Unfortunately, the combination of regulatory action, the pandemic, and the difficulties of fundraising for an emerging market savings-focused startup ended Jupiter’s journey. I’ve written about what I personally learned from the experience here.
For now, we’ve decided to open Jupiter’s source code. That’s an irreversible move, but we feel it’s the right one. Our purpose mattered. By opening the source code, including the engine we used to construct and deploy multiple incentive experiments every day, the app with its multiple casual games, and the data pipeline with its real-time multi-source orchestration, maybe we can help others advance quicker and further in helping ordinary people save more, or just live healthier financial lives.

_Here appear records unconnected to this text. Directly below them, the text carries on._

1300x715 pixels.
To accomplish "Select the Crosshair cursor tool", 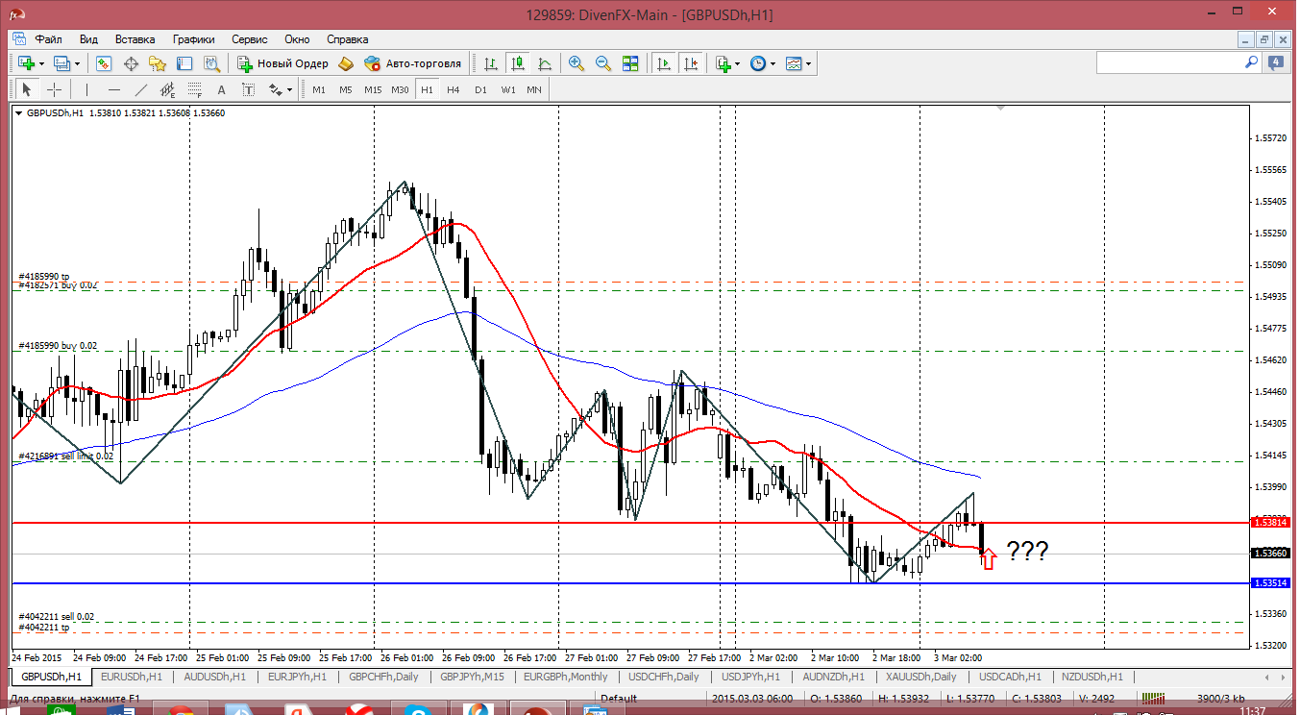I will (55, 89).
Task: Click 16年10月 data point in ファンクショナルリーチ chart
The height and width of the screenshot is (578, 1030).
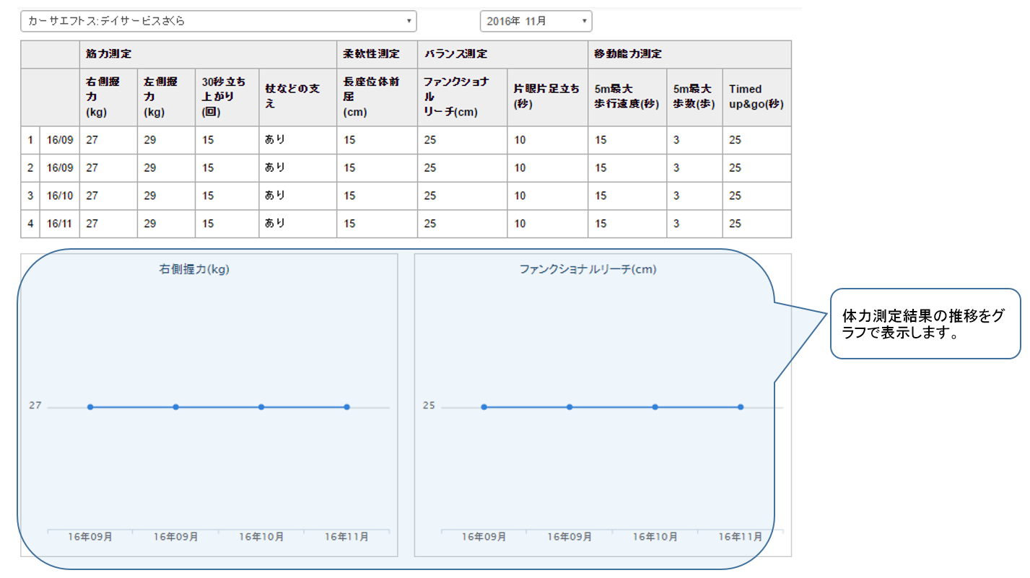Action: coord(655,407)
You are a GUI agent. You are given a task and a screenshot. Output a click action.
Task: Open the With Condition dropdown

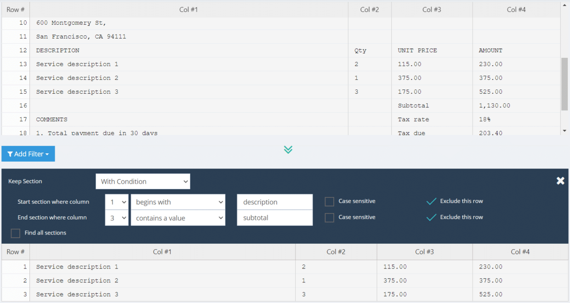pyautogui.click(x=143, y=181)
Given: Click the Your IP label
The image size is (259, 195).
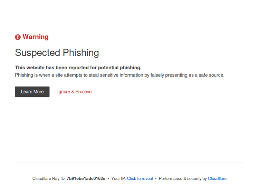Looking at the screenshot, I should 118,179.
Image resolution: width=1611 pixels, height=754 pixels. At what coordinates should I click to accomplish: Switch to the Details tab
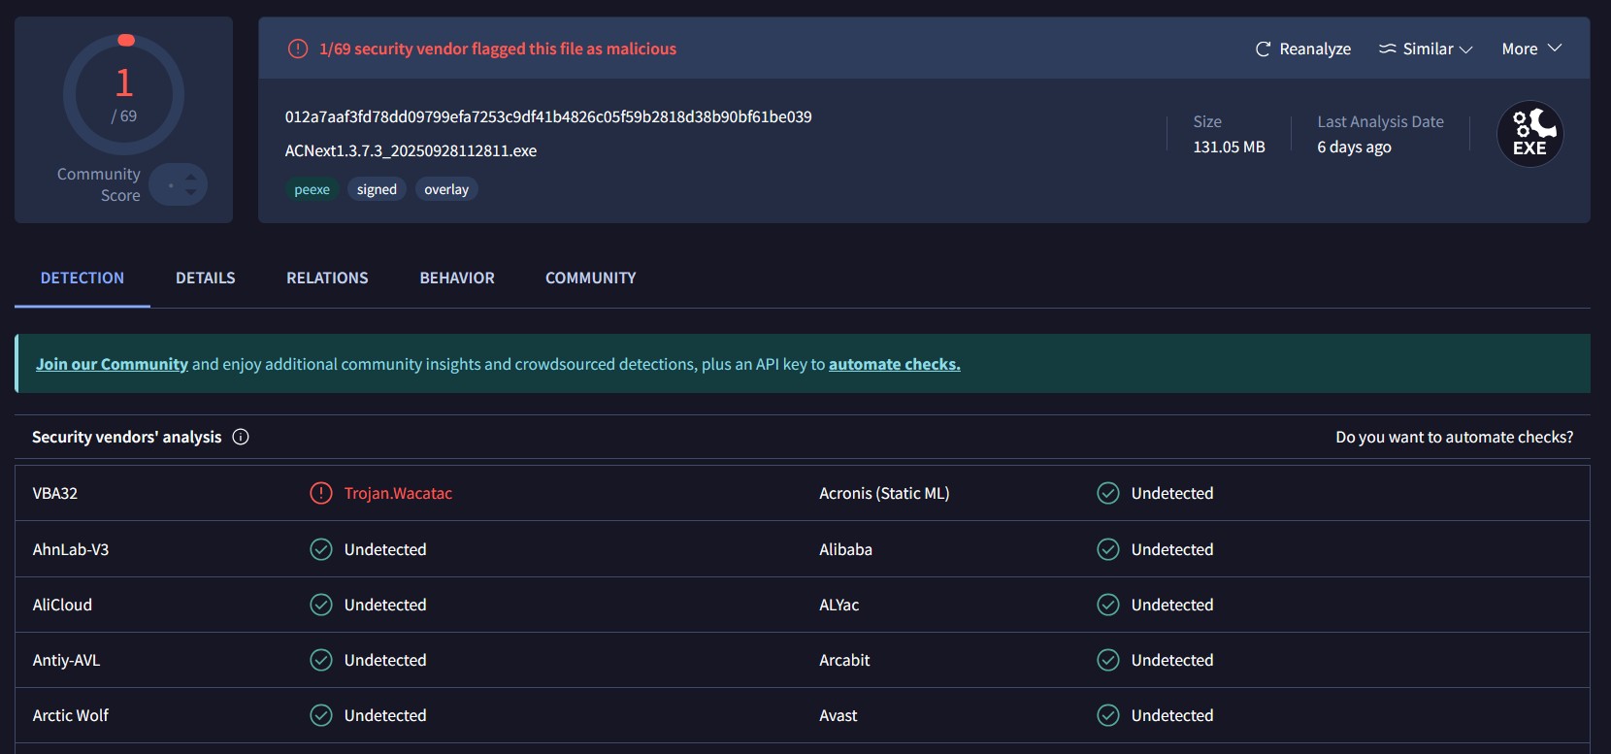coord(205,278)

Since Jupiter had multiple components, here are the specific repositories:
- “Pluto Alpha”: the core backend business logic, built in Node.js. A collection of serverless functions, Terraform infrastructure-as-code (for AWS), to manage accounts and transactions, and above all the combination of boosts (incentives and games), audiences (samples) and omni-channel messages used to conduct an experiment. https://github.com/luke-jordan/pluto-alpha
- “Jupiter App”: the React Native mobile app for Jupiter. Includes the various casual games that gave the emotional kick to the reward pay-offs. Also includes the real-time cent-by-cent balance animation (MoneyWheel), and many other design elements. https://github.com/luke-jordan/jupiter-app
- “Jupiter Web” and “Jupiter Data”: Respectively, the React based web console for creating and executing incentive offers and experiments, managing users, and so forth; and the data pipeline that consolidated Amplitude instrumentation and backend events into a single BigQuery table used for easily and rapidly running data models and exploration on all aspects of user behaviour. https://github.com/luke-jordan/jupiter-web, and https://github.com/luke-jordan/jupiter-data
Since these were built and iterated in the real-world fires of a very lean startup, documentation and cleanliness sometimes slip. My apologies if that gets in the way of any reuse of them. Test coverage on the backend core is 90%+, so use that as auxiliary documentation. If you do use the code and run into a snag or a bit of confusion, please let me know (you can find me via LinkedIn). In fact, if you do find value in any of these components, please do let me know regardless! We hope these prove of use to many.